> [Exercise directions] Could you shift every coordinate in the answers by -49 and write out again the part of the listing that opens with the line containing "Screen dimensions: 965x687" (that line included) and closes with the end of the listing, requests and all, leaving the pictures out?

> [Entries]
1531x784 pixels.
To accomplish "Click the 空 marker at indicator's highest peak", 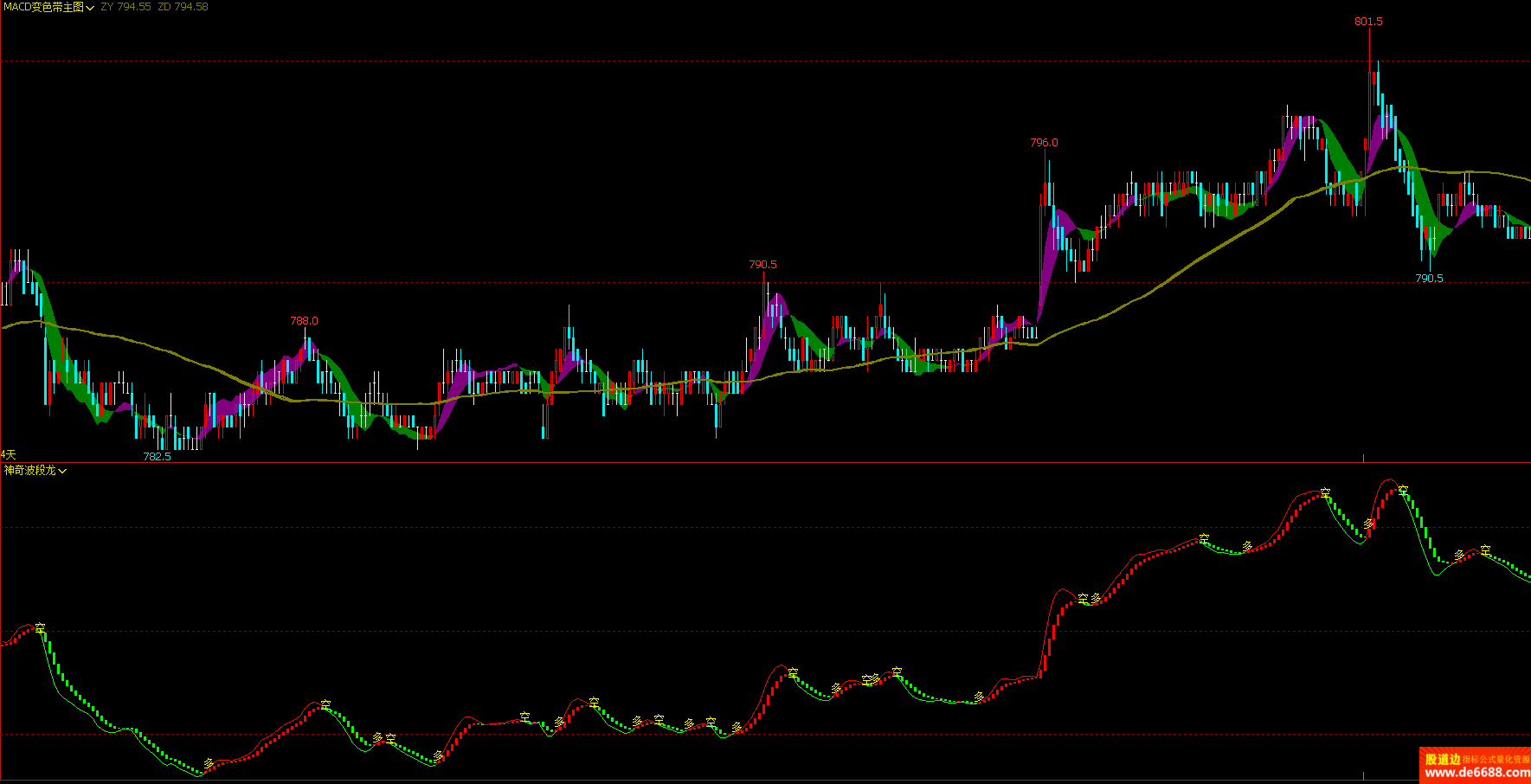I will (x=1403, y=491).
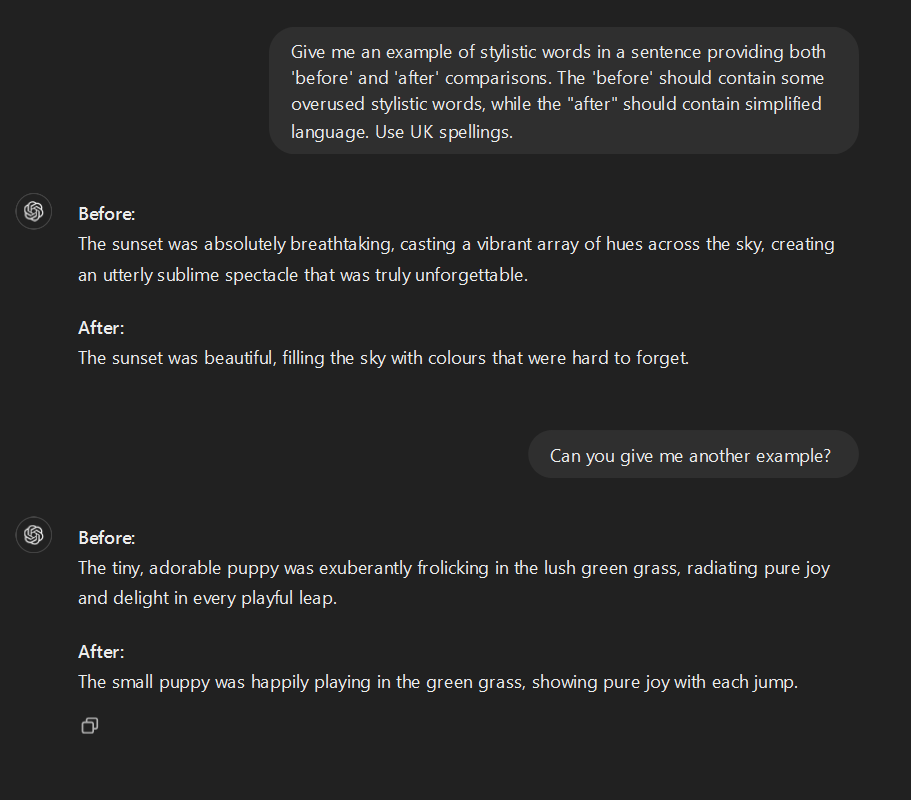The width and height of the screenshot is (911, 800).
Task: Click the copy-to-clipboard icon below the last answer
Action: click(89, 725)
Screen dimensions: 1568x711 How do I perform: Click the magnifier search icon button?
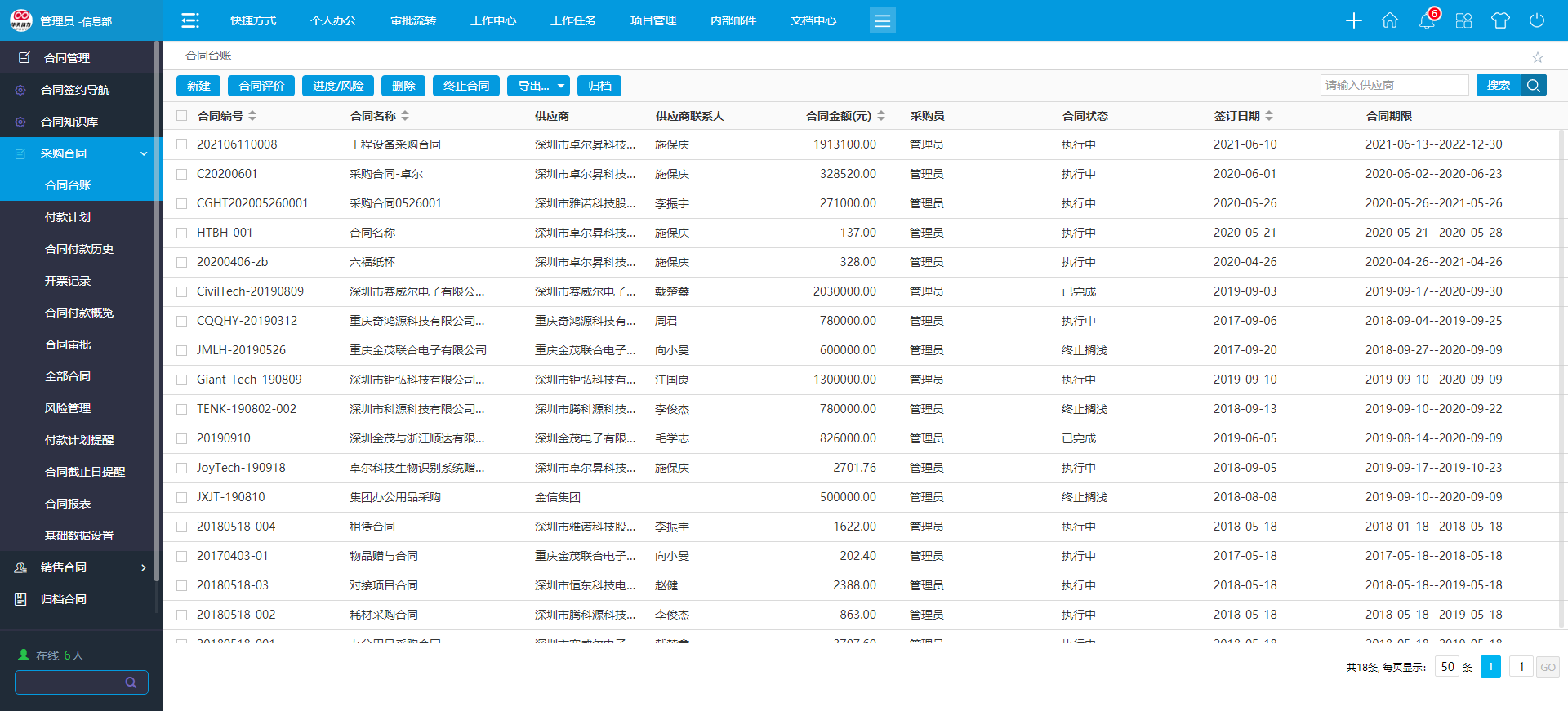pos(1534,86)
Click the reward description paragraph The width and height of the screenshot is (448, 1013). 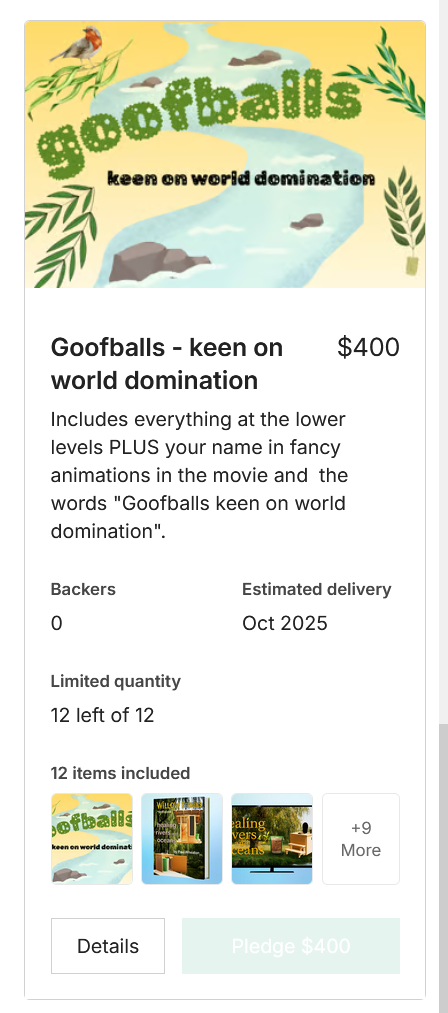click(199, 475)
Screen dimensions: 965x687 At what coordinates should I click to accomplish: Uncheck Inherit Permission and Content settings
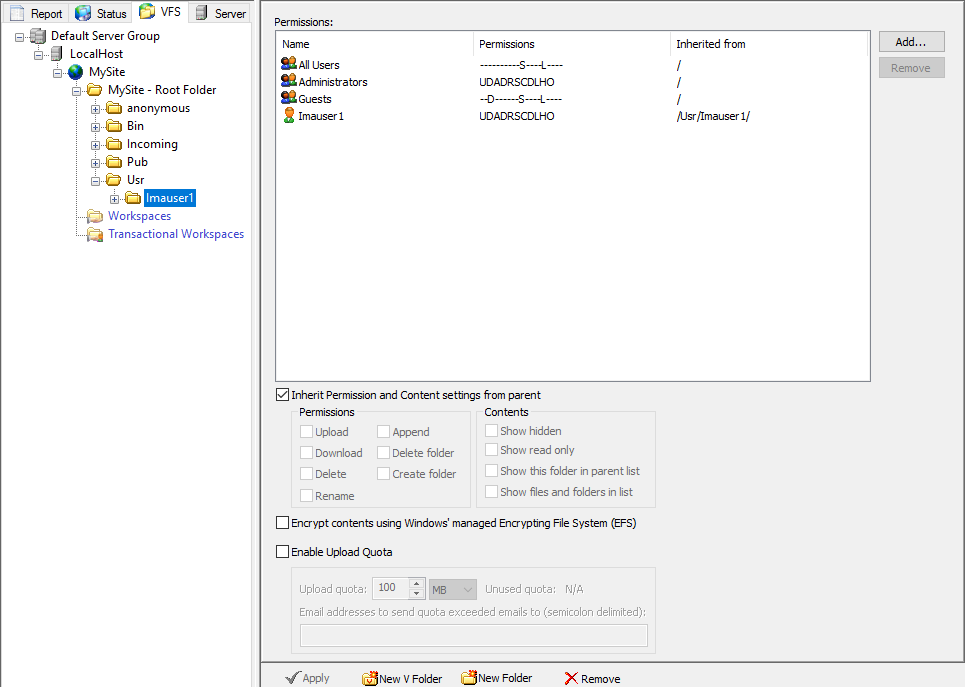tap(282, 395)
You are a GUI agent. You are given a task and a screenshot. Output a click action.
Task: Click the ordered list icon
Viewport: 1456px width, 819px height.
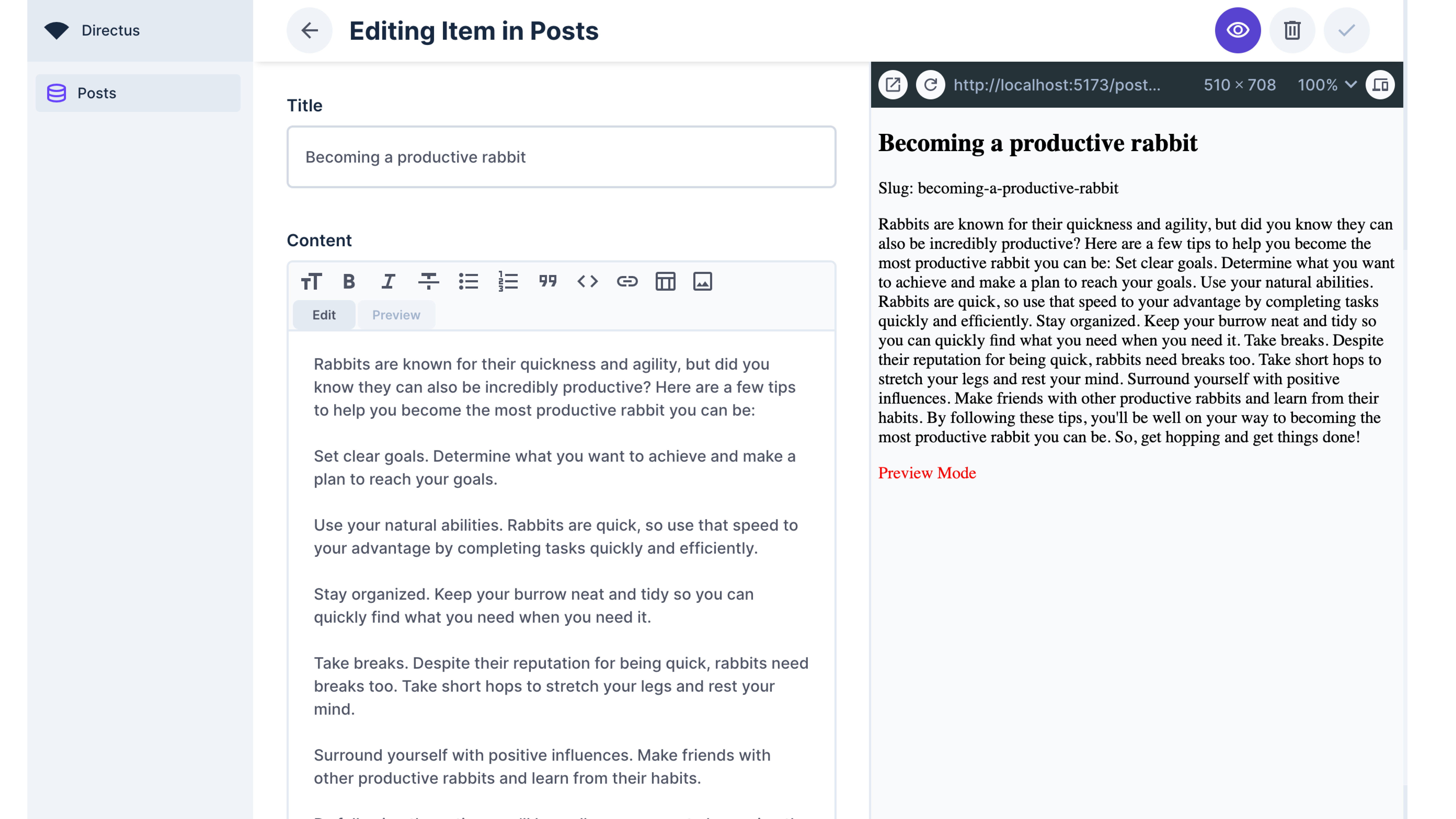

> [Reply to the task]
Screen dimensions: 965x687 At what coordinates should I click to accomplish: Uncheck Inherit Permission and Content settings
tap(233, 346)
You are a GUI agent. You are given a task and a screenshot. Output a click action.
Task: Click the ordered list icon
Viewport: 1456px width, 819px height.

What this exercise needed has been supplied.